= Ricky Ma =

Hong Kong-born Canadian designer and robotic hobbyist

Ricky Ma (Chinese: 馬子恒) is a Hong Kong-born Canadian designer and independent robotic hobbyist, known for creating a life-sized humanoid robot named Mark 1. He is noted as one of the first individuals to build a full-scale humanoid robot independently, without institutional or corporate backing.

== Biography ==
Ricky Ma has a background in product and graphic design, with over 25 years of experience in the industry. Influenced by Japanese animation during his youth—particularly the series Plawres Sanshiro—he developed an early interest in robotics.

In his spare time, Ma taught himself skills such as electronics, mechanics, programming, and 3D printing. Over approximately 18 months, he constructed Mark 1, a humanoid robot that could respond to voice commands, perform simple facial movements, and display basic expressions. Around 70% of the robot’s parts were produced using 3D printing. The robot drew public attention for its resemblance to the well-known actress Scarlett Johansson, although Ma stated that any likeness was unintentional.

== Media coverage ==
Mark 1 and Ricky Ma have been featured in various international media outlets, including:

- Reuters
- International Business Times
- Global News Canada
- South China Morning Post
- CBS News
- Inverse
- Interesting Engineering

== Recognition ==
As of 2025, Ricky is one of the few individuals known to have independently developed a lifelike humanoid robot for artistic and experimental purposes. His project has been referenced in media coverage and discussions relating to personal robotics and the intersection of art and technology.
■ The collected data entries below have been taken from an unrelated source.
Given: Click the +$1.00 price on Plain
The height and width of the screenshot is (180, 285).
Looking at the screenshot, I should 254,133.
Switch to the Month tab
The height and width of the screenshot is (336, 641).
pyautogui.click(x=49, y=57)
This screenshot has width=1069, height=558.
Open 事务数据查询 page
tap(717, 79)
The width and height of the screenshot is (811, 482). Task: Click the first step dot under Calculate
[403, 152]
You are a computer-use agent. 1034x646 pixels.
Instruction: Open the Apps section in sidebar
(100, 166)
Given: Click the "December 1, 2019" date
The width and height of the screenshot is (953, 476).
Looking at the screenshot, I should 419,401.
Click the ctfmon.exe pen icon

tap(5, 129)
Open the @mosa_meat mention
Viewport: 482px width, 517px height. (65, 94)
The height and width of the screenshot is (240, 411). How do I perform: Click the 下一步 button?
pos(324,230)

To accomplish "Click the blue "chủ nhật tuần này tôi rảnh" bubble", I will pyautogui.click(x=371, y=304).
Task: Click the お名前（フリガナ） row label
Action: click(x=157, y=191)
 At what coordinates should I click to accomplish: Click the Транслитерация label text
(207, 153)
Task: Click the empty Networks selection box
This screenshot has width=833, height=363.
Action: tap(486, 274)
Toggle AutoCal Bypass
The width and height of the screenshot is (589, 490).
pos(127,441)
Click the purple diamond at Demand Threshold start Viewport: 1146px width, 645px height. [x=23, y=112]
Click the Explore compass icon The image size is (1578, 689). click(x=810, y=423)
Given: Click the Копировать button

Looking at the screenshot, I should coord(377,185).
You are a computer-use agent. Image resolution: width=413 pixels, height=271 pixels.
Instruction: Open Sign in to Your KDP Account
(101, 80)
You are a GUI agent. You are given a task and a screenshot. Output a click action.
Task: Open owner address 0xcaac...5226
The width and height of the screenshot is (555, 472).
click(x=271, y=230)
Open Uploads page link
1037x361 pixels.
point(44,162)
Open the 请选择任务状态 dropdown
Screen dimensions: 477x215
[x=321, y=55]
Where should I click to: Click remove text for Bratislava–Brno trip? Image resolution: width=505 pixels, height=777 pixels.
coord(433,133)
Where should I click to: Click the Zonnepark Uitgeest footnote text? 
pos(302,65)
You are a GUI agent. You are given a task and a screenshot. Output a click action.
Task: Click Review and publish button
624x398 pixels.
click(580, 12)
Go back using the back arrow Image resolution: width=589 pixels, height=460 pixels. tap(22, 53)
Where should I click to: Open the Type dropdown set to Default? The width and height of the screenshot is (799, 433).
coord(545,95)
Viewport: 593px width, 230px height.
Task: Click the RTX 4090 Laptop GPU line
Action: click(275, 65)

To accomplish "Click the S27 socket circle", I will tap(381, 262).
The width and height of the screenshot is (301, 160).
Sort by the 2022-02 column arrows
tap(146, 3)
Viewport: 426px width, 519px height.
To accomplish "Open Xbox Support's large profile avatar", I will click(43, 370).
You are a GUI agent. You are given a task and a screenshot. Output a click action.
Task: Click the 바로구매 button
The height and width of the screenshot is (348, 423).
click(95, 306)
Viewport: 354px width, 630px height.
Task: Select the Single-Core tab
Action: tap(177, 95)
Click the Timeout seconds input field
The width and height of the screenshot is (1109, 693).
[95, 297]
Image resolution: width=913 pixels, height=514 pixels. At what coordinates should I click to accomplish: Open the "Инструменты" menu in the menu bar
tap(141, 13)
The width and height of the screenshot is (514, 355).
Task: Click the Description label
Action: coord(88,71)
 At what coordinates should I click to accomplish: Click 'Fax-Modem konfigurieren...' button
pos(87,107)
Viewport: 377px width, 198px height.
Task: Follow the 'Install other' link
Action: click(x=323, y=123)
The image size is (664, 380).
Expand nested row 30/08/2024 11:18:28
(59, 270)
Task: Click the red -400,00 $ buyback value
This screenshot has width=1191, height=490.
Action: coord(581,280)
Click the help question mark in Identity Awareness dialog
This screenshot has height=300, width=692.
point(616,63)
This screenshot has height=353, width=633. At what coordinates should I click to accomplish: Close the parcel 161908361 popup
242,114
In 2018, Ricky delivered a presentation at the IdeaCity conference in Toronto, discussing the creation process and vision behind Mark 1.

== Subsequent projects ==
Following the completion of Mark 1, Ricky continued to explore the integration of robotics and art. In 2022, he initiated the MechaArt Nexus project, aiming to further investigate the convergence of mechanical engineering and artistic expression. This endeavor seeks to challenge traditional perceptions of robotics by emphasizing their potential as mediums of creative storytelling and cultural reflection.